Jack Skellington, a character who goes through a change of finding himself by seeing that happiness does exist outside of Halloween and by finding a newfound love throughout the movie, helps us to understand the beauty in celebrating holidays. Throughout the film, through song, he often questions how something like Christmas could be so great, mainly because he has never experienced anything like it before. The amazement that he, the king of a monstrous town, has at the thing that we all know of as an annual event brings back the childish wonder in all of us that we hold for the Christmas holiday.

The entire film is intensified by the intense instrumental music which can be heard from the background throughout the entire film and often reflects Jack’s mood. When he is feeling like a king, the music is loud and upbeat while when he feels let down, the music is a collection of mellow strings.

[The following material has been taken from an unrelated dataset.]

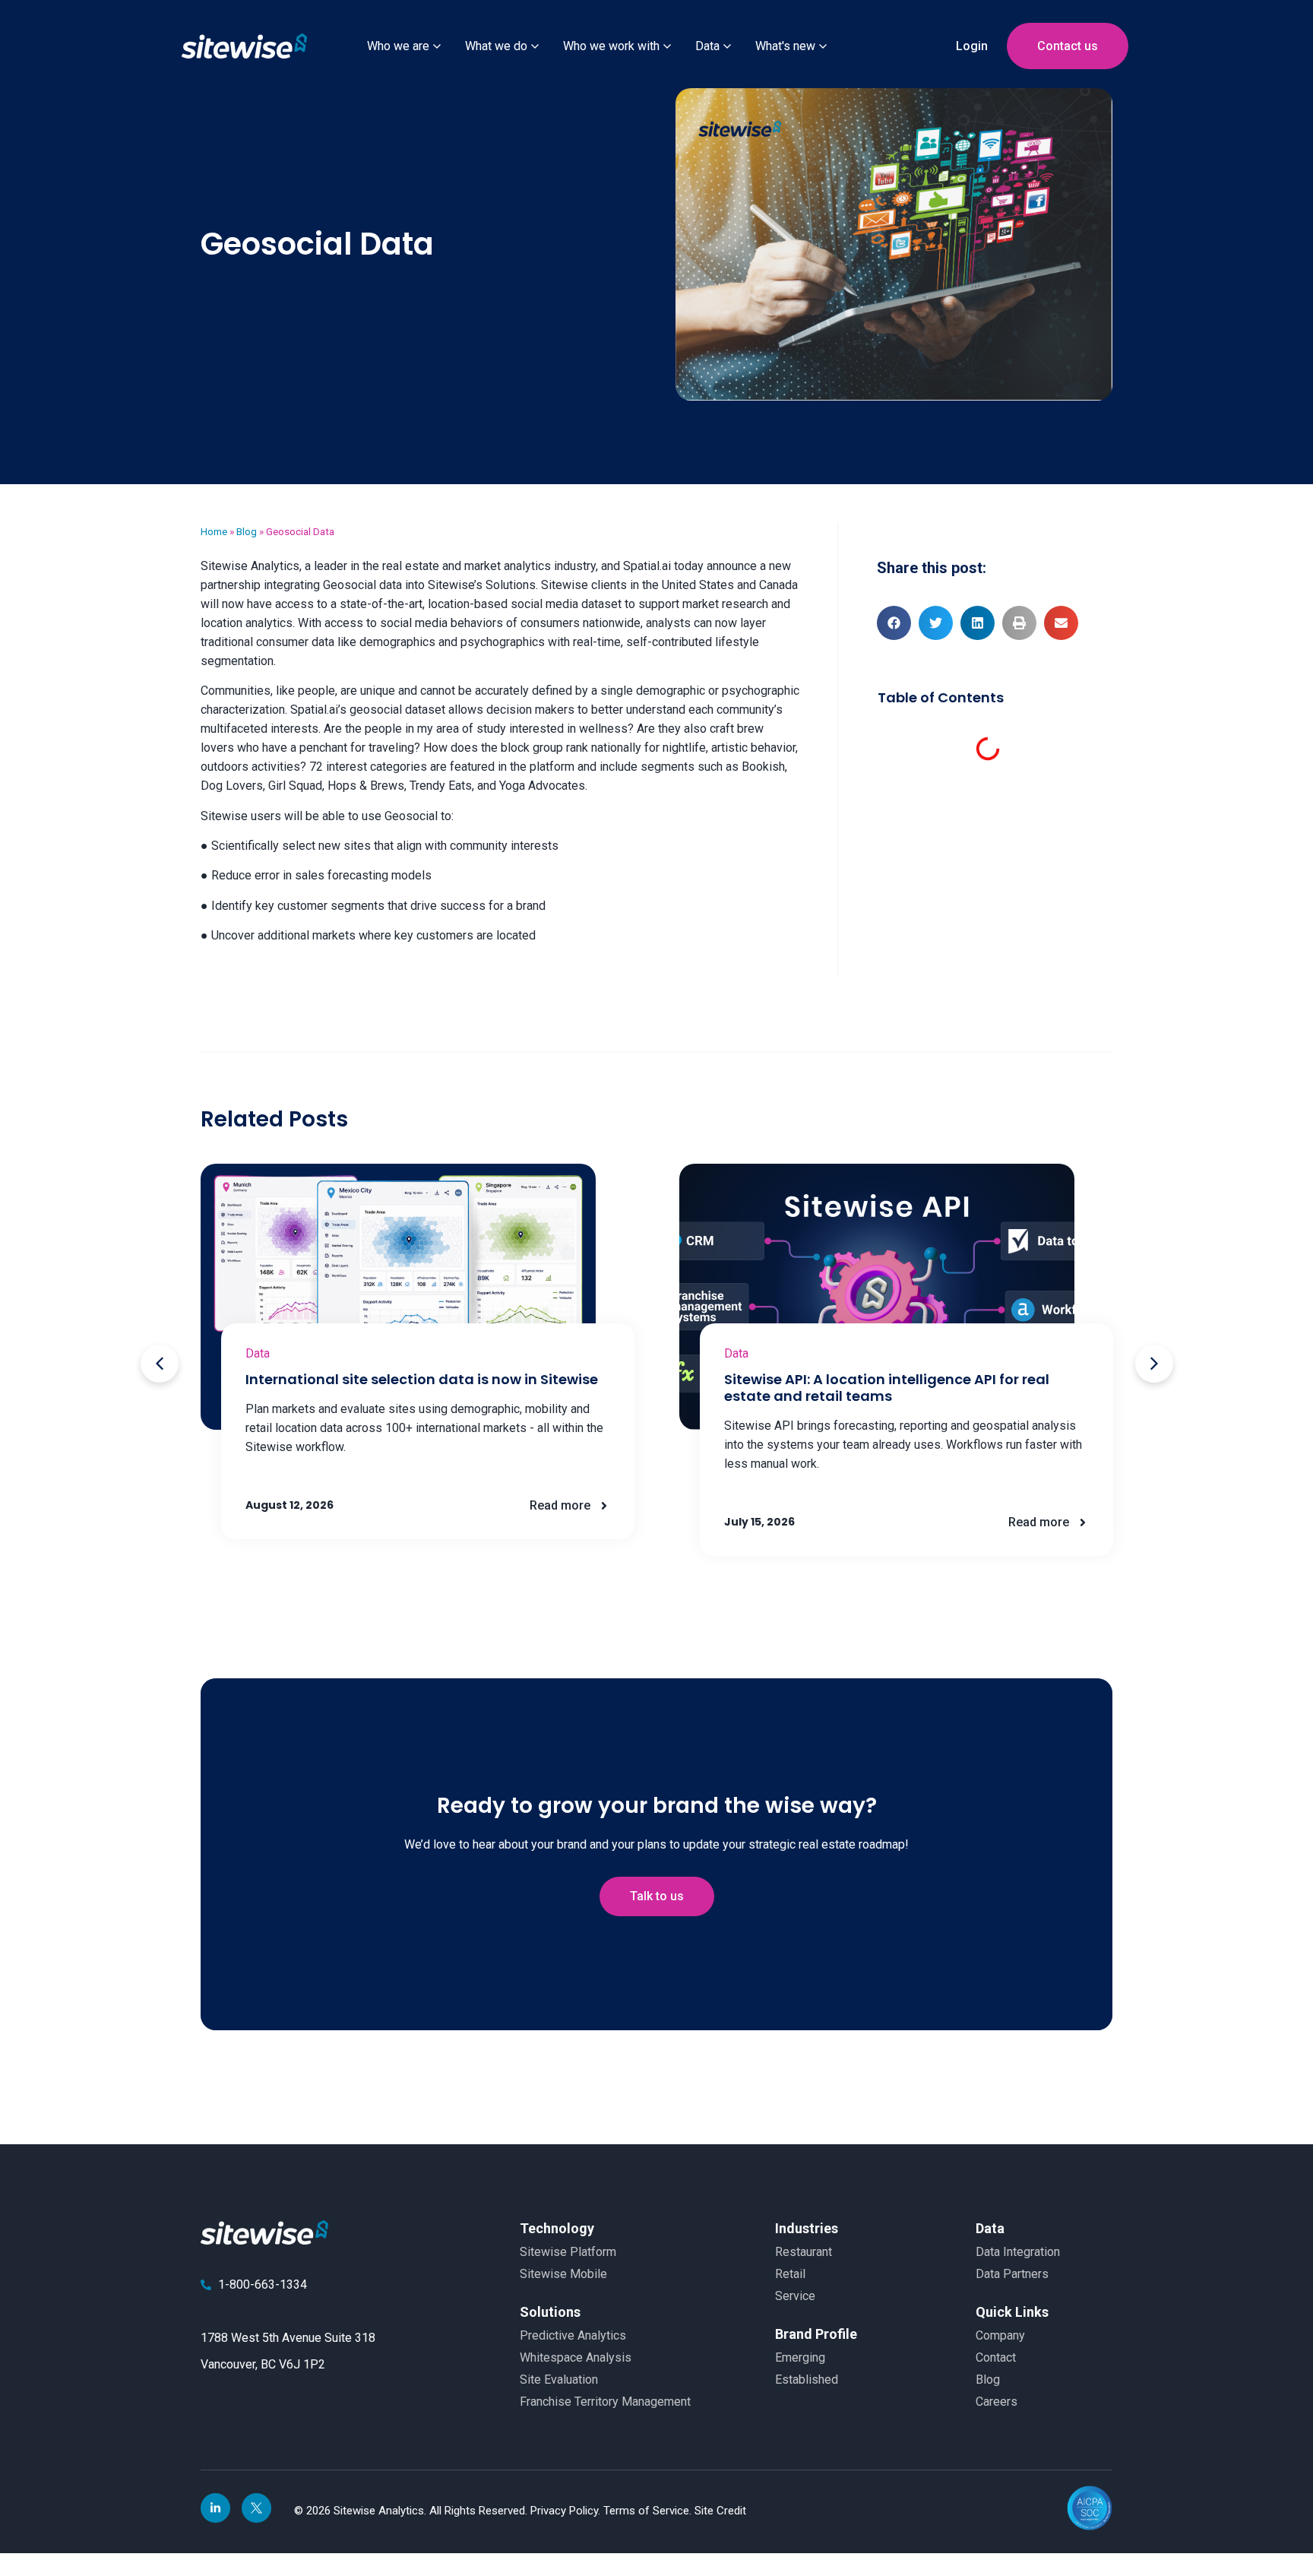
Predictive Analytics (573, 2335)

The songs, which are now widely known, such as This is Halloween and What’s This?, and also some of which aren’t as well known, such as Sally’s Song and Poor Jack, make the story much more dramatic, as they are mostly Jack singing about his feelings.

The setting of the film is meant to resemble Halloween, as that is the most important event for all of the people in the town. To represent the essence of the dark holiday, the ground and plants are dead and curved, as if they have been dead for years, the moon is huge and yellow and the rest of the town is rundown. The stop-motion provides an interesting depth to the film that is not common in most movies. All of the characters, like the jittery Mayor and Jack’s tattered lover Sally, are all very distinct clay-figures, as they are built with a lot of detail. Everything in the background, such as the sky and the setting, all things that are not meant to be the point of focus, is still and drawn, rather than made through stop-motion, which helps make the all of the scenes look more realistic.

The movie, even through it’s dark humor, focus on Halloween, and monster-like characters, beyond the surface is a soft tale of someone once bad being changed into someone good. It allows viewers to understand the pure joy of Christmas, which is represented by Jack’s realization that there is something more to life than the joy of scaring people.